If you're not one of these people that pore over quarterly financial reports while watching every move the stock market makes, you're not alone -- in fact, you're among the majority of investors. And that's not necessarily a bad thing. From the standpoint that people should take a long-term view of their investments, the less you get caught up in watching the daily market swings, the better off you are in the long run as you'll be less prone to overreact to volatility and make an unwise buy or sell decision.
You don't need to be an avid market watcher to have success as an investor, but there are a few keys to success for people who don't follow the market.
Invest in index funds or ETFs for diversification
One of the most important principles of investing is diversification, which refers to the need to have different types of investments in your portfolio as a way to reduce risk. For example, a diversified portfolio might have growth and value stocks; stocks from different industries and sectors; stocks from small companies, mid-sized companies, and large companies; etc.
Building a diversified portfolio takes a lot of time and research, but you can achieve that same type of diversification in an index mutual fund or ETF. These are investments that simply track the performance of an index -- be it the S&P 500, which includes 500 of the largest publicly-traded companies in the U.S., a technology-oriented index like the NASDAQ, or an index that tracks the entire market or different portions of it.
There are literally thousands of ETFs and index funds in the U.S., and they offer curated exposure to every section of the market with options to slice and dice them in many different ways. Investing in just a few ETFs or funds will give you access to hundreds, if not thousands of stocks, and that type of diversification will greatly reduce your risk.
Do some initial research and think long term
While you don't have to closely follow the market to be a successful investor, you should do some initial research to make sure you are investing in the right stocks and/or funds. If you are investing in funds, determine the mix of investments that fits your goals and time horizon. If the goal, say retirement, is 20 or more years off, you may want to invest in some more aggressive growth funds, which can be more volatile but offer the potential for higher returns over the long term.
Consider the Invesco S&P 500 Equal Weight Technology ETF, which tracks the 75 largest information technology companies on the S&P 500. This ETF is equal weighted, meaning all 75 stocks are about the same percentage in the portfolio. Over the last 10 years, this ETF has returned 18.5% per year through April 30. That's higher than the S&P 500, which returned about 14% per year over the last 10 years. This past decade has been particularly good for the stock market as it was one of the longest bull markets ever. But over time, the S&P 500 has posted about a 10% annual return going back to 1926.

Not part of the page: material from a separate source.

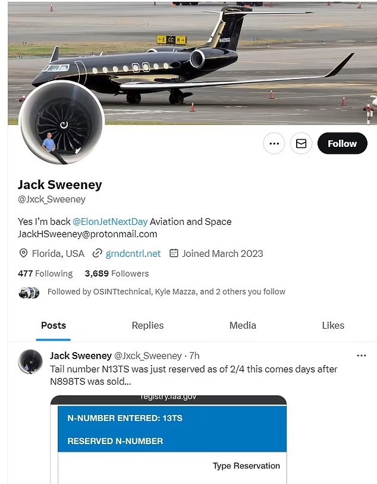Open the followed-by mutual avatars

So if you're investing for the long term, you might want to invest in an aggressive growth fund, but balance that out with something more stable like a value fund or a broad market fund that tracks a wider swath of the market. How you allocate those investments should be determined in your initial research and preparation, but once you have a plan of action, let the market and your money work for you.
Ultimately, not watching the daily fluctuations of the market could be a blessing in disguise as your focus will be where it should be -- on long-term results.